As the authors and one of the other referees note, this is pretty reminiscent of something called the “Baldwin effect”, which was first proposed in the 19th century. The authors contend that there are subtle differences between the Baldwin effect and the look-ahead effect. Yet, whoever deserves priority for the idea, I don’t think the look-ahead effect contributes much at all to solving the problem of multiple mutations. In my own opinion, the idea of the paper is certainly clever, but Koonin vastly overestimates its importance. It offers virtually no help in solving the “old enigma,” as I explain below and in Part 3.
First, the effect is quite minor at best. Since, based on transcriptional and translational mutation rates, the fraction of proteins with the correct phenotypic mutation is expected to be about one-hundredth of one percent (10^-4) of the total number of protein copies, the presumed selective effect will be only 10^-4 times the selective effect of the double genotypic mutant. So if the double genotypic mutant had a selective advantage of 0.1 (a pretty substantial value), the phenotypic look-ahead mutant would have an advantage of just 10^-5. If the double genotypic mutant has less of an advantage, the look-ahead has proportionately less. Because of this, the effect would be helpful only for large population sizes: too small of a population and there is no effect, because the mutation is effectively neutral. One can construct situations in which the selective advantage of a particular double genotypic mutant would be enormous (for example, if it conferred antibiotic resistance) so the look-ahead effect would be greater, but positing the general occurrence of such situations in nature amounts to special pleading.
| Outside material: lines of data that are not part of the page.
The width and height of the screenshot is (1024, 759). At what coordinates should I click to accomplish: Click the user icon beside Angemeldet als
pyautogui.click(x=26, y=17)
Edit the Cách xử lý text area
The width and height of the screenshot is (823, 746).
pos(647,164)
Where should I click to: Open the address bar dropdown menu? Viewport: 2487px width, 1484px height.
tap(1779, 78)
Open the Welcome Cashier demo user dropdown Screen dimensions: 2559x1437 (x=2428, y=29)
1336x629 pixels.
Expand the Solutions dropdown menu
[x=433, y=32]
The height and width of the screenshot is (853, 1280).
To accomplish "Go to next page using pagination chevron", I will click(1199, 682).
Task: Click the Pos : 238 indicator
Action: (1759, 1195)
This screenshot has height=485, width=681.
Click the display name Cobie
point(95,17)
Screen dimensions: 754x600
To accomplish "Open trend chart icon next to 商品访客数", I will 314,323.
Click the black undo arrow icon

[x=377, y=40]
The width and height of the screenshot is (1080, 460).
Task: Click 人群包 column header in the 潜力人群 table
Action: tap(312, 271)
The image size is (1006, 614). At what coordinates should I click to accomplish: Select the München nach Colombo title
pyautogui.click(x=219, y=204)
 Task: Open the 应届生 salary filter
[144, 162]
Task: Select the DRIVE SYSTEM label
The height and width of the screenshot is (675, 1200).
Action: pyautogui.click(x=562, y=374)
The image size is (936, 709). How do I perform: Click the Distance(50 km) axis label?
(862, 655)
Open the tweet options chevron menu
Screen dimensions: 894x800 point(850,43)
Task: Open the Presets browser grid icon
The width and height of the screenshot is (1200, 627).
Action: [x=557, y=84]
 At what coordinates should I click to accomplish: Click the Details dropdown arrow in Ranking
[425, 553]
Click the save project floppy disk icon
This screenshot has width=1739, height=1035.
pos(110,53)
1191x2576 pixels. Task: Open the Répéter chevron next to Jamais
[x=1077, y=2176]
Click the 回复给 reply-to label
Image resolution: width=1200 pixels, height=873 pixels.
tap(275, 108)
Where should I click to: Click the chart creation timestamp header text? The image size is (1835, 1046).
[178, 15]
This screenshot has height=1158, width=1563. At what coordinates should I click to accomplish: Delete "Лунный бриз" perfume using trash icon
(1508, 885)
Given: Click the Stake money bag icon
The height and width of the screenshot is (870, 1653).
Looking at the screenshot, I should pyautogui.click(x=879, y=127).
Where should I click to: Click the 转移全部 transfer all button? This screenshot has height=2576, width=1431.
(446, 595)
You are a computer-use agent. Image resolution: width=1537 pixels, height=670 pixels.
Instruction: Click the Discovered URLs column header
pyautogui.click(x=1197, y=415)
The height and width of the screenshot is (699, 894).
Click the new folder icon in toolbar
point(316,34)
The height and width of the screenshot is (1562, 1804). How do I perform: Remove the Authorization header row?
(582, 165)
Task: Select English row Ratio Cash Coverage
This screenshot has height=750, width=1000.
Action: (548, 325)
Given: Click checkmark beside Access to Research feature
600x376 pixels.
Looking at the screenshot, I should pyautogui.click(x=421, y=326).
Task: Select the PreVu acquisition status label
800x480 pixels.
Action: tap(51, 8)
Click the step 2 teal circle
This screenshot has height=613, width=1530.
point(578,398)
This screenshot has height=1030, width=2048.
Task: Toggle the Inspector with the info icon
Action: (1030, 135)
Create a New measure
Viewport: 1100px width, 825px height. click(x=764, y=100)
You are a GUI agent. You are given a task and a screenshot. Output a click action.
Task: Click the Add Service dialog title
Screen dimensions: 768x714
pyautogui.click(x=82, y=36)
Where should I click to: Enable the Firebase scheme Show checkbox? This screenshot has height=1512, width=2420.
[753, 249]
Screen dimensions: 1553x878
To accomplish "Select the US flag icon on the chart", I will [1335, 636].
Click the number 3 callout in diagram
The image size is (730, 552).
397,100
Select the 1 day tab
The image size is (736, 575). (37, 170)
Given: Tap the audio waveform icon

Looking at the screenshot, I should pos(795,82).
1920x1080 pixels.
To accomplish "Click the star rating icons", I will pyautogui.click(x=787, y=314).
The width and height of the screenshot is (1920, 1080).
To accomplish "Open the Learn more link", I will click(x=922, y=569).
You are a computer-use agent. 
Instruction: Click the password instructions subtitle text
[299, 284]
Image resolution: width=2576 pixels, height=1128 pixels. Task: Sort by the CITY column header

It’s also important to realize that the authors of the paper purposely did not consider mitigating factors in their analysis. As they wrote, “The goal of our analysis was to demonstrate that the look-ahead effect is theoretically possible, and as such, we intentionally excluded confounding factors for the sake of clarity.” Other possible important effects that weren’t considered in the model include the influence of the first genotypic mutation on the stability of the spectrum of proteins with phenotypic mutations, effects of the mutations on translation rates, and so on. It is certainly understandable to simplify a model as much as possible for an initial investigation. However, any confounding effects will only diminish the strength of an already-weak influence.